Ayağa kalkıp Alp'in yanına gittim. Onu uyandırmamak için yavaşça elini tutup solgun yüzüne baktım. Zayıflamıştı. En son böyle ablamı görmüştüm. Alp'ide kaybetme düşüncesi beni yormuştu.
Bu düşünceleri kafamdan atmaya çalışırken Alp gözlerini açtı. "Günaydın." dedim sırıtarak. "Rahat uyuyabildin mi?" diye ekledim. "Ağrım var biraz ama rahattım. Sen rahat uyudun mu?" dedi. "Sen beni düşünme bir an önce iyileş ben seni böyle halsiz görmeye aliskin değilim." dedim. Yanağını okşadım. Çok soğuktu yanağı. "İyiyim güzelim ben sen beni düşünme hazırlanda okula git geç kalma." dedi düşünceli düşünceli. Kafamı olumlu anlamda sallayıp Eylül'lere döndüm.
Aslında onları böyle bırakabilirdim ama okula arabayla gitmek vardı ucunda. E birazda ibnelik. :))
"Eylül" diye bağırdığımda Anıl gözünü açtı. Alp arkadan "hastanedeyiz biraz saygı." dedi. Alp'e kıkırdarken Anıl'a "Günaydın." dedim sırıtarak. Kucağında yatan Eylül'e bakarak "Günaydın." dedi utangaç bir şekilde. "Anıl Eylül'ü uyandırır mısın? Bende formalarımı giyiyim." dedim. "Tamam."
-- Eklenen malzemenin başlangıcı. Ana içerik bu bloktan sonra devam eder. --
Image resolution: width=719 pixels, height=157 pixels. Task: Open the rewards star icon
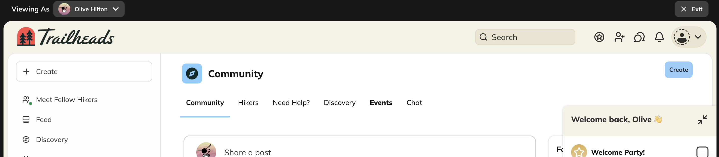tap(599, 37)
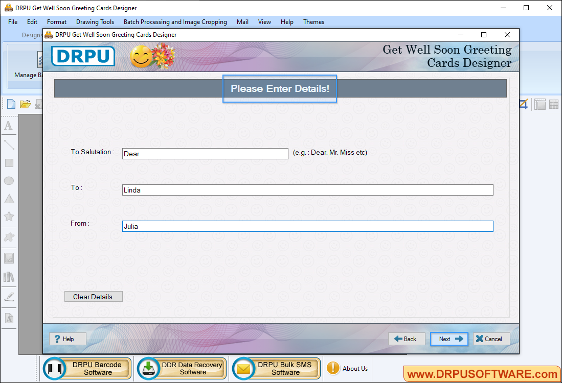
Task: Choose the Ellipse shape tool
Action: click(x=9, y=181)
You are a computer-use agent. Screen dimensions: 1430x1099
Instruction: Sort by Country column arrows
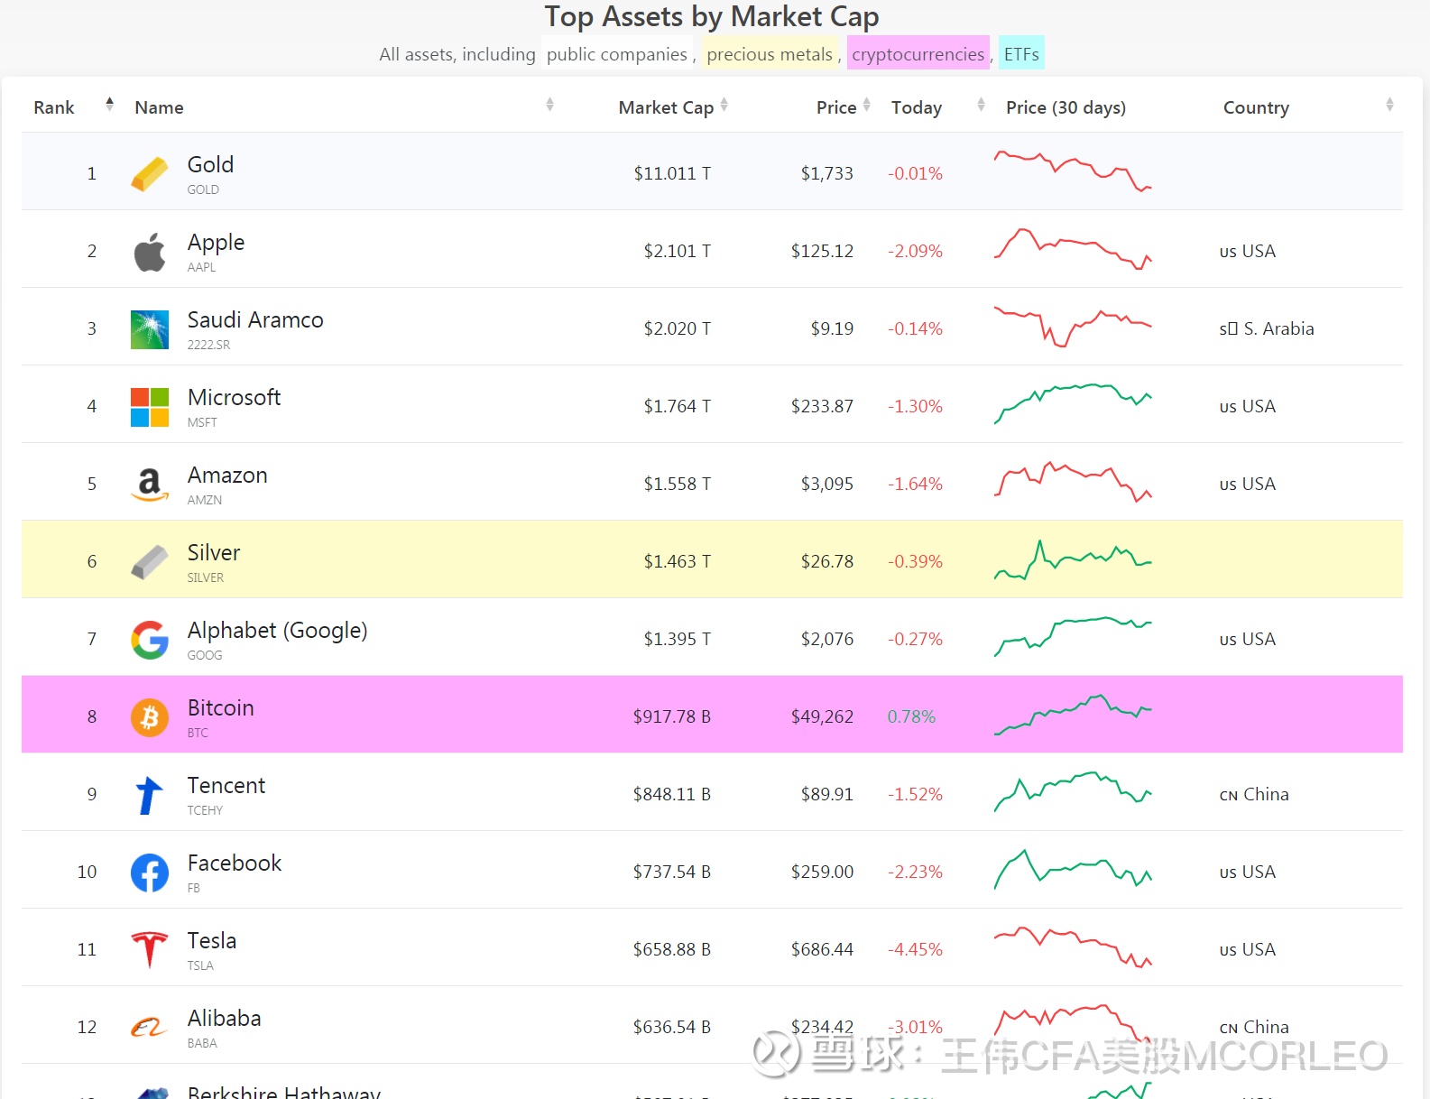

Anıl Eylül'ü uyandırmaya çalışırken formalarımı alıp tuvalete gittim. Üstümü giyinip aynanın karşısında saçlarımı düzelttim. Tuvaletten çıktığımda Eylül'ün uyanmış Alp'le ilgilendiğini gördüm. "Hazırsanız çıkalım." diyen Anıl'la Eylül'e döndüm. "Siz böyle mi geleceksiniz?" dedim. Ikisinide baştan aşağı süzdüm. "Hayır ben eve gidip hazırlayacağım. 2 derse falan yetişirim."diyen Eylül'e döndü Anıl "O zaman önce Azra'yı bırakalım." dedi. Onayladım. Eylül "Siz okula gidin ben buradan giderim eve." dedi. "Azra'yı bırakalım götürürüm ben seni." diye direten Anıl'a karşı gelmedi Eylül. Yada karşı gelmek istemedi. "Benim için kavga etmenize gerek yok." dediğimde Eylül gözlerini devirdi. "Bu arada tek mi kalacak?" dedim. Alp araya girerek "Hayır dün sen uyurken Yağız'la konuştum. Baran benimle kalacak Yağız'da sizin yanınızda durucak." dedi. "Bende kalabilirdim Alp." dediğimde "Hayır güzelim sen okula gidiceksin." diyip Anıl'a döndü. "Abi kızlar sana emanet." Alp'in yanağına sulu birer öpücük bırakıp kapıya doğru yürüdüm. "Kendine dikkat et." "Tamam."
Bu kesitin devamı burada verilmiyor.